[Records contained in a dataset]
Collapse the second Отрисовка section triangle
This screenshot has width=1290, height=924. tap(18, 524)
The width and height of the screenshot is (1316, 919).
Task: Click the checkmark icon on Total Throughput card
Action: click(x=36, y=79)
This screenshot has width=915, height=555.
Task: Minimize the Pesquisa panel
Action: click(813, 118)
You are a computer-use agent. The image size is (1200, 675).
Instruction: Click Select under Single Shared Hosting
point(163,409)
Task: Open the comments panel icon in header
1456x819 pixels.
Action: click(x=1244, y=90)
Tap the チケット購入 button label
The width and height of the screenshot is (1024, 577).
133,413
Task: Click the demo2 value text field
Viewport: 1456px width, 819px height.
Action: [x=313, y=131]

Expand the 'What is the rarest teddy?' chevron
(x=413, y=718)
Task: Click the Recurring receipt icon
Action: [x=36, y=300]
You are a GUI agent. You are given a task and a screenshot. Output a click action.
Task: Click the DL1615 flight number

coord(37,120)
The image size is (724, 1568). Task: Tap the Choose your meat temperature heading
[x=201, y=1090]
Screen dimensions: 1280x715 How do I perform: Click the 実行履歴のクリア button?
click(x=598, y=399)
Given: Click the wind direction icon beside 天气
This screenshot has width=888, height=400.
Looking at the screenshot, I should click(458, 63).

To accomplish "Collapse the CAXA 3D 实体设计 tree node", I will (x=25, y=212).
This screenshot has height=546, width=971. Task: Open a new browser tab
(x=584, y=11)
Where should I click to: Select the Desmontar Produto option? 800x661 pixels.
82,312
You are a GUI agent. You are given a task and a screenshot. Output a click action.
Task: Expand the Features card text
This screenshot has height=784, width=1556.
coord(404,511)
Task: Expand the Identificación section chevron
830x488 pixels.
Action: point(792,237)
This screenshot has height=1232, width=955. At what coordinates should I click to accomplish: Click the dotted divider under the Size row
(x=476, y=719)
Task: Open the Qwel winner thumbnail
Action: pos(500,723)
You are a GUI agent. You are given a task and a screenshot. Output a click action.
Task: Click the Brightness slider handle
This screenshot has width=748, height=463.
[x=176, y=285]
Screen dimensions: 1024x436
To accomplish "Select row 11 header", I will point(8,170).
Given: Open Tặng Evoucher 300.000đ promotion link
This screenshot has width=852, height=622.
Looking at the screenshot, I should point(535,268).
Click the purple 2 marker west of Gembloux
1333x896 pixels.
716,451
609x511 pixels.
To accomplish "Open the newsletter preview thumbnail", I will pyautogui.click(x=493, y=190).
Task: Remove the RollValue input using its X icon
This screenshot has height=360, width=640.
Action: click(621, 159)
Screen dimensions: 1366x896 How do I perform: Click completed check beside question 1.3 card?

◆ Instructions for the task: Please put the lines above into a JSON list of strings, one string for each line, and leave out the blank lines.

◆ Solution below:
[
  "Collapse the second Отрисовка section triangle",
  "This screenshot has width=1290, height=924. tap(18, 524)",
  "The width and height of the screenshot is (1316, 919).",
  "Task: Click the checkmark icon on Total Throughput card",
  "Action: click(x=36, y=79)",
  "This screenshot has width=915, height=555.",
  "Task: Minimize the Pesquisa panel",
  "Action: click(813, 118)",
  "You are a computer-use agent. The image size is (1200, 675).",
  "Instruction: Click Select under Single Shared Hosting",
  "point(163,409)",
  "Task: Open the comments panel icon in header",
  "1456x819 pixels.",
  "Action: click(x=1244, y=90)",
  "Tap the チケット購入 button label",
  "The width and height of the screenshot is (1024, 577).",
  "133,413",
  "Task: Click the demo2 value text field",
  "Viewport: 1456px width, 819px height.",
  "Action: [x=313, y=131]",
  "Expand the 'What is the rarest teddy?' chevron",
  "(x=413, y=718)",
  "Task: Click the Recurring receipt icon",
  "Action: [x=36, y=300]",
  "You are a GUI agent. You are given a task and a screenshot. Output a click action.",
  "Task: Click the DL1615 flight number",
  "coord(37,120)",
  "The image size is (724, 1568). Task: Tap the Choose your meat temperature heading",
  "[x=201, y=1090]",
  "Screen dimensions: 1280x715 How do I perform: Click the 実行履歴のクリア button?",
  "click(x=598, y=399)",
  "Given: Click the wind direction icon beside 天气",
  "This screenshot has width=888, height=400.",
  "Looking at the screenshot, I should click(458, 63).",
  "To accomplish \"Collapse the CAXA 3D 实体设计 tree node\", I will (x=25, y=212).",
  "This screenshot has height=546, width=971. Task: Open a new browser tab",
  "(x=584, y=11)",
  "Where should I click to: Select the Desmontar Produto option? 800x661 pixels.",
  "82,312",
  "You are a GUI agent. You are given a task and a screenshot. Output a click action.",
  "Task: Expand the Features card text",
  "This screenshot has height=784, width=1556.",
  "coord(404,511)",
  "Task: Expand the Identificación section chevron",
  "830x488 pixels.",
  "Action: point(792,237)",
  "This screenshot has height=1232, width=955. At what coordinates should I click to accomplish: Click the dotted divider under the Size row",
  "(x=476, y=719)",
  "Task: Open the Qwel winner thumbnail",
  "Action: pos(500,723)",
  "You are a GUI agent. You are given a task and a screenshot. Output a click action.",
  "Task: Click the Brightness slider handle",
  "This screenshot has width=748, height=463.",
  "[x=176, y=285]",
  "Screen dimensions: 1024x436",
  "To accomplish \"Select row 11 header\", I will point(8,170).",
  "Given: Open Tặng Evoucher 300.000đ promotion link",
  "This screenshot has width=852, height=622.",
  "Looking at the screenshot, I should point(535,268).",
  "Click the purple 2 marker west of Gembloux",
  "1333x896 pixels.",
  "716,451",
  "609x511 pixels.",
  "To accomplish \"Open the newsletter preview thumbnail\", I will pyautogui.click(x=493, y=190).",
  "Task: Remove the RollValue input using its X icon",
  "This screenshot has height=360, width=640.",
  "Action: click(621, 159)",
  "Screen dimensions: 1366x896 How do I perform: Click completed check beside question 1.3 card?"
]